• WORK ORDER:
Among the records below, find the lines with the word "computer" and copy them.
******
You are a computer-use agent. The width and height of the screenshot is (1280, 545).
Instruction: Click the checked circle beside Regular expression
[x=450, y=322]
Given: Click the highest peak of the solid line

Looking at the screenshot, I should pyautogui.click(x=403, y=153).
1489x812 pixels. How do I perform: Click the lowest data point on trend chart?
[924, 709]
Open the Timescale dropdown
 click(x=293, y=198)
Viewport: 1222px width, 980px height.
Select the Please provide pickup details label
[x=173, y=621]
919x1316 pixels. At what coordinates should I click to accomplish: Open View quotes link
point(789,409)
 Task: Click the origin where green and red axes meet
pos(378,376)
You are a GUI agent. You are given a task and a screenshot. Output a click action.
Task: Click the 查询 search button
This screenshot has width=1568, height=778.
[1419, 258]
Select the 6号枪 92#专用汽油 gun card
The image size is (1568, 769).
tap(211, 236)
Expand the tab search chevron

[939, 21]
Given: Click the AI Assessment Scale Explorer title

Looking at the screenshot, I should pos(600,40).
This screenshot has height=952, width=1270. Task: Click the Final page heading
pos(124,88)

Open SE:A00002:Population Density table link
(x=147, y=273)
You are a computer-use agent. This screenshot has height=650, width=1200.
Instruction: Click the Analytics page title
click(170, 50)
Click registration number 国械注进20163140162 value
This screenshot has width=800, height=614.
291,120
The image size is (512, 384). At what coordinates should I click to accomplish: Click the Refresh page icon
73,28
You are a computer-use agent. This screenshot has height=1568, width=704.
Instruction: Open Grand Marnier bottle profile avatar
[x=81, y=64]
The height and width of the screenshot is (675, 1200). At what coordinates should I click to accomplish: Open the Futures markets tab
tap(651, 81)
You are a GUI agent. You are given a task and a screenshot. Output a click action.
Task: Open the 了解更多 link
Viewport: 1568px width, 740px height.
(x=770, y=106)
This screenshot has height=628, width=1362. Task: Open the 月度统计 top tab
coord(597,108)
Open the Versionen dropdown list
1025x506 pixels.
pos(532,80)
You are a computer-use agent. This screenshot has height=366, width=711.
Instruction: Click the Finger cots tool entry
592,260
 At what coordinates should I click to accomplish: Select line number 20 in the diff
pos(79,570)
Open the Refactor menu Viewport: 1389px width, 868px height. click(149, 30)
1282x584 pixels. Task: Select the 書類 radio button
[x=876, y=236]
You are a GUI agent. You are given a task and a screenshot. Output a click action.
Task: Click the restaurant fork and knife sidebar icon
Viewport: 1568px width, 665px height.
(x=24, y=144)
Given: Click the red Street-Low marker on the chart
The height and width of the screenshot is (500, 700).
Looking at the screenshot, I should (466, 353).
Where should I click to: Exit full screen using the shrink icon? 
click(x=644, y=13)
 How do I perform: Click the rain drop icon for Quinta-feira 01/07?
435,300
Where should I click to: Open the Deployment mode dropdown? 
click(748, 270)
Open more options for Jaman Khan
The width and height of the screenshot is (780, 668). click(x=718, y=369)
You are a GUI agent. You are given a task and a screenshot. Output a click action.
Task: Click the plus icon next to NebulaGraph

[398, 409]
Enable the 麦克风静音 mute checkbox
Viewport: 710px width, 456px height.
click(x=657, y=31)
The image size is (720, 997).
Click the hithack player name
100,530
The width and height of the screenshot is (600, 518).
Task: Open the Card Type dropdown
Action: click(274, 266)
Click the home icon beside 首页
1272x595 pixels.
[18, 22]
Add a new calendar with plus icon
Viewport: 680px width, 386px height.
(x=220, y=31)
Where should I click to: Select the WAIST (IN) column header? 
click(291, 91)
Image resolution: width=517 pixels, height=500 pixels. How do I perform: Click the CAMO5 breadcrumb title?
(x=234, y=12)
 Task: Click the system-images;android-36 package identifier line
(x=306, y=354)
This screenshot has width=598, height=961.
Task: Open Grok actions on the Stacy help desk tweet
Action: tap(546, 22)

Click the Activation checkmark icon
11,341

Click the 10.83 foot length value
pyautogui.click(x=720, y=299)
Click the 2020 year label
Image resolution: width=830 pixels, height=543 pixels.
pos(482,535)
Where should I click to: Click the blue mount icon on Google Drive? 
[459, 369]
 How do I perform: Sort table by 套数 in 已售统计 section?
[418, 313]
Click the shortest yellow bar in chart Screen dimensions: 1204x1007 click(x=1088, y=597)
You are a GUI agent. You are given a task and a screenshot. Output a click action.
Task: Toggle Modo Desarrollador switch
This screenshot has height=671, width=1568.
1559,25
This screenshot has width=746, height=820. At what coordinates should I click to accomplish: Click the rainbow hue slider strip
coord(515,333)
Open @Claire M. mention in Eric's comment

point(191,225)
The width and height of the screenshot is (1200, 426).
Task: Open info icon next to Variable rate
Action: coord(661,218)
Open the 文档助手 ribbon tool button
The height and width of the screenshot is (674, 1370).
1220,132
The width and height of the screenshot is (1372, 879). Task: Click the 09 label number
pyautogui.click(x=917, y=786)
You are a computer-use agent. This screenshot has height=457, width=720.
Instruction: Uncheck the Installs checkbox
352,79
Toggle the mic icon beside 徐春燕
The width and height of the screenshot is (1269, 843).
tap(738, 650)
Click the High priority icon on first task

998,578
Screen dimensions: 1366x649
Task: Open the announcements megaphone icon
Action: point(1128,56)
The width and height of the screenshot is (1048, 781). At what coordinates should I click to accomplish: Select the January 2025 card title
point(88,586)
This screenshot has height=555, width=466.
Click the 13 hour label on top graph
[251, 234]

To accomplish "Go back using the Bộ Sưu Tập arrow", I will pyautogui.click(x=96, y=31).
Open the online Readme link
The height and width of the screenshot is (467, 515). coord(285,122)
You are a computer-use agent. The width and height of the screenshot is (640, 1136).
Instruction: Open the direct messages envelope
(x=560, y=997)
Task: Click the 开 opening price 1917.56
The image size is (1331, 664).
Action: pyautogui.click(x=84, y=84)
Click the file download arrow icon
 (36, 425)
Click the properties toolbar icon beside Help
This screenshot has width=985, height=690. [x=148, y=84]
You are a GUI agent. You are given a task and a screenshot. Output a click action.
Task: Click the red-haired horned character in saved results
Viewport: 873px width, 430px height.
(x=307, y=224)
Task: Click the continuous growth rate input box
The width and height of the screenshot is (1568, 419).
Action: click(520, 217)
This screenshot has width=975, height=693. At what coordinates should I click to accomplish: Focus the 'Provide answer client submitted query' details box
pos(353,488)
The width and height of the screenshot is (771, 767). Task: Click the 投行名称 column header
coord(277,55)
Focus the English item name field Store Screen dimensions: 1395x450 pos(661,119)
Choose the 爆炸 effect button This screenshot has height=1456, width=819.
******
• SOLVED PROBLEM:
You are a computer-use agent. The width and height of the screenshot is (1280, 545).
You are a computer-use agent. This screenshot has height=650, width=1200.
You are a computer-use agent. This screenshot has height=1568, width=704.
You are a computer-use agent. This screenshot has height=366, width=711.
You are a computer-use agent. This screenshot has height=457, width=720.
You are a computer-use agent. The width and height of the screenshot is (640, 1136).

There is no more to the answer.